::: Extrait présenté
Journaliste au service international de La libre Belgique, Philippe Paquet est aussi historien. Il a gardé le meilleur de ces deux métiers pour écrire des biographies primées et saluées par un succès à la fois critique et public.

Quelle est l’origine de deux biographies que vous avez publiées ?

La même envie de faire découvrir à un large public deux personnages somme toute méconnus. Madame Chiang était totalement inconnue du public francophone, Simon Leys, beaucoup moins, certes. Toutefois, si ce dernier est apprécié d’un large contingent d’aficionados, son nom ne dit malheureusement plus grand-chose à la jeune génération. La démarche était donc assez comparable.

Votre biographie de Madame Chiang, la première dame de la Chine républicaine, est adaptée d’une thèse de doctorat en histoire. En quoi votre travail a-t-il été différent de celui mené sur Simon Leys ?
::::::
::: Informations fournies
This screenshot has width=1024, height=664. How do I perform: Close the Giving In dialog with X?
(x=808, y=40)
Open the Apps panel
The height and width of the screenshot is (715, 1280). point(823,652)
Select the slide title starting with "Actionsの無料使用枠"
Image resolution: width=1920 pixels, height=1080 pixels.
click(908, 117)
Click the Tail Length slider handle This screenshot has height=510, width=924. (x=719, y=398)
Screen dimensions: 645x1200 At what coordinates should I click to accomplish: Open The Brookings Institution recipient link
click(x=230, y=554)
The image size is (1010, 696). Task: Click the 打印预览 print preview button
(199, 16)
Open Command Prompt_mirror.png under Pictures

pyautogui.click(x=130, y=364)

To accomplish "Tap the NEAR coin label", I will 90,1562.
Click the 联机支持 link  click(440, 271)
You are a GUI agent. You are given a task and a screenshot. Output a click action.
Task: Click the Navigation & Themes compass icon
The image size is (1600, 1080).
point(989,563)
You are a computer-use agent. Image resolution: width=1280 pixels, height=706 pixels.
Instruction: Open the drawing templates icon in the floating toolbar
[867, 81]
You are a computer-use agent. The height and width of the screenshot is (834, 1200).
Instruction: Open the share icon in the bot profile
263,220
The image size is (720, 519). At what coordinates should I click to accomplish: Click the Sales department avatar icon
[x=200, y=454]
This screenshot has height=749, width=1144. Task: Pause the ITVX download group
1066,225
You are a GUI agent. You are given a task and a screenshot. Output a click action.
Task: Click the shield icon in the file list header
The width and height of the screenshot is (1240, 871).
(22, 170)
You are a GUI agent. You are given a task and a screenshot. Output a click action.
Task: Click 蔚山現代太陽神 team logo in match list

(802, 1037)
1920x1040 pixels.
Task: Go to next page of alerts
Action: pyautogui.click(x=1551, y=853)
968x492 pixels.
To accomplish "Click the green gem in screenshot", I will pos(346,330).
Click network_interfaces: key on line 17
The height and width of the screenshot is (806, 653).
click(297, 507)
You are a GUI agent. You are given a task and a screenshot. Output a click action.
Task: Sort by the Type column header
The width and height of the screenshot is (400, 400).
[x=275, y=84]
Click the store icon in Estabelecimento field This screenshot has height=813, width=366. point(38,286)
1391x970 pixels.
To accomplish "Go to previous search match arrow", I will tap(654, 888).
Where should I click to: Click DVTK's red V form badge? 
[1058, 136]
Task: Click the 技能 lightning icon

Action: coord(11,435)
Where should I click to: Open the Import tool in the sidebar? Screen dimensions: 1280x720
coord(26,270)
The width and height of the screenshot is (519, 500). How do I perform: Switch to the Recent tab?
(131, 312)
::::::
#### Consigne 1
Remplacez « historien » par « écrivain » dans le passage de l'extrait allant de « Journaliste au service » à « avez publiées ? », puis recopiez ce passage modifié.
#### Consigne 2
Résumez l'extrait en deux phrases.

#### Zone de réponse 1
Journaliste au service international de La libre Belgique, Philippe Paquet est aussi écrivain. Il a gardé le meilleur de ces deux métiers pour écrire des biographies primées et saluées par un succès à la fois critique et public.

Quelle est l’origine de deux biographies que vous avez publiées ?

#### Zone de réponse 2
Journaliste au service international de La libre Belgique et historien, Philippe Paquet a écrit des biographies primées, qui ont connu un succès à la fois critique et public. Ses biographies de Madame Chiang et de Simon Leys sont nées d'une même envie de faire découvrir à un large public deux personnages somme toute méconnus.